I figured out a long time ago that I must pay monopoly rates for many critical 
services:
Water, electricity, telecommunications, and the bundle. The bundle was never 
"necessary." It was a response to the tactics used by early cable networks to 
help fund the huge start-up costs to create content to compete with the 
broadcast network oligopoly. The networks realized that this dual revenue 
stream approach would be VERY lucrative and move quickly to control it. First 
with the 1992 Cable Act that enabled retransmission consent; second by buying 
up the cable networks and creating new second tier networks to put into the 
bundle. 

Would consumers like to choose and pay for channels on an ala carte basis Bert?

Can they get it?

Markets only respond to consumer desires when they exist. In the absence of 
market forces, monopoly rents can and do become the norm. 

> And Craig replies today,
> 
>> ALL OF THIS is your imagination working over time. None of
>> this has happened.
> 
> Hey Craig! Wake up! This is what Sony and Viacom are doing. (Do you want me 
> to post from over a year ago, where I mentioned Amazon instead of Sony?) This 
> is what ESPN is considering. Waxing loquacious about what happened in TV 
> decades ago gets sort of boring after awhile, doesn't it? Everybody knows 
> what happened in the past. We're talking about TV of the future, not what 
> everyone already knows.

We are talking about TV of the present and what powerful oligopolies are doing 
to control its evolution so that they can preserve their lucrative oligopolies.

Sony and Viacom are simply writing the next chapter of this story. 

Amazon and Netflix are building collections of "used" content they are 
licensing from the congloms, with a few new original programs to help sell 
their bundles. Consumers love commercial free VOD; but most subscribe to the 
bundle for the exclusive stuff like ESPN, just as they subscribe to Netflix to 
watch House of Card or Orange is the New Black.
> 
>>> Like I said, broader distribution, perhaps even without
>>> subscription fee, can end up being even more profitable.
> 
>> Seriously?
> 
> Again, Craig, argue with Skipper.

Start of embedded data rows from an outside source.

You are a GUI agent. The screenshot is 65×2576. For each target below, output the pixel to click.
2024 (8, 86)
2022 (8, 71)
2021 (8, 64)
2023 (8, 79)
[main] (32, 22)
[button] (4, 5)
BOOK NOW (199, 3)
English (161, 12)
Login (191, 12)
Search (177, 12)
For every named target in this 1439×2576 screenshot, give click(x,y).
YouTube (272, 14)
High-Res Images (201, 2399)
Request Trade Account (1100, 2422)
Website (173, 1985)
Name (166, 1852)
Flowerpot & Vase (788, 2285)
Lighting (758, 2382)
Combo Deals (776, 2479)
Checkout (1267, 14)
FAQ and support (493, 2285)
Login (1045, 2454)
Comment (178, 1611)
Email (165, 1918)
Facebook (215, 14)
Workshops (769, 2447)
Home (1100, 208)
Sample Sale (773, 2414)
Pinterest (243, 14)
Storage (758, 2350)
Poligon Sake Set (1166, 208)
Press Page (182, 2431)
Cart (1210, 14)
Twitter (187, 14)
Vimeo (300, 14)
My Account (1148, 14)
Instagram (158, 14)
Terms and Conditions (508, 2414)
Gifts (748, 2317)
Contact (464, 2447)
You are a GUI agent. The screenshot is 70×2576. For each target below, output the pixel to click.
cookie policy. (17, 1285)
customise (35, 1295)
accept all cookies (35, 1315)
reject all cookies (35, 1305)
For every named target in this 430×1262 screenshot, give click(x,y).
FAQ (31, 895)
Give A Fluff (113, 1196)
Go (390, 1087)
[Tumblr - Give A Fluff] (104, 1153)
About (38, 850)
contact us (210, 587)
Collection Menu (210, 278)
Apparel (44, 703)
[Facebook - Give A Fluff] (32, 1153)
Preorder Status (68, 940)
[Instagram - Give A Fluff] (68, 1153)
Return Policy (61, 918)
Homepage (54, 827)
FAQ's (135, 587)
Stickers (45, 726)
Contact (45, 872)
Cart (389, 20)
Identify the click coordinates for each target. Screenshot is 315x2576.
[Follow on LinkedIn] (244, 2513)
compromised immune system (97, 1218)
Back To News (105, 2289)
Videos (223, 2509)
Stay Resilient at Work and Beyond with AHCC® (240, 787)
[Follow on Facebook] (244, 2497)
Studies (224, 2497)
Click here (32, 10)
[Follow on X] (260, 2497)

Here's the quote from the NYT article. And 
> please, READ THESE so you don’t keep arguing in circles:
> 
> http://www.nytimes.com/2013/08/27/sports/ncaafootball/to-defend-its-empire-espn-stays-on-offensive.html?pagewanted=all&_r=0
> 
> "According to ESPN President John Skipper, they're trying a new strategy in 
> where they are they believe there could be more profit by engaging digital 
> content with on-screen ads and a direct-to-consumer strategy."
> 
> What is there not to understand, Craig?

The audience Bert. This experiment is related to a sport that does not attract 
enough eyeballs to generate good ratings and ad revenues on the ESPN channels. 
As I pointed out, ESPN has many businesses, not just the MVPD CHANNELS. 

What you choose not to understand is that there is no There, There. ESPN CANNOT 
expand their audience enough with free ad supported OTT delivery to make up for 
the $25 billion in subscribers fees they collect each year.
> 
>> Guess you missed that part.
> 
> Sorry, Craig, Forbes' article did not address the fact that 2 out of 3 
> non-subscribers used to be shackled to an MVPD. John Skipper gets this. He's 
> not satisfied even with a 10 percent drop. How is it you don't get this?

Because it is unrelated nonsense. 

Skipper said that a 10% drop would hurt ESPN. He ALSO said that such a drop is 
highly unlikely.

As for former subscribers, there are many possible reasons why they cut the 
cord. The economy continues to take its toll...
> 
> If it's not the case today, it tends to blindside you, eh?

You are trying to extrapolate a future based on a bunch of predictions of what 
could happen. I prefer to argue based on reality and what IS happening.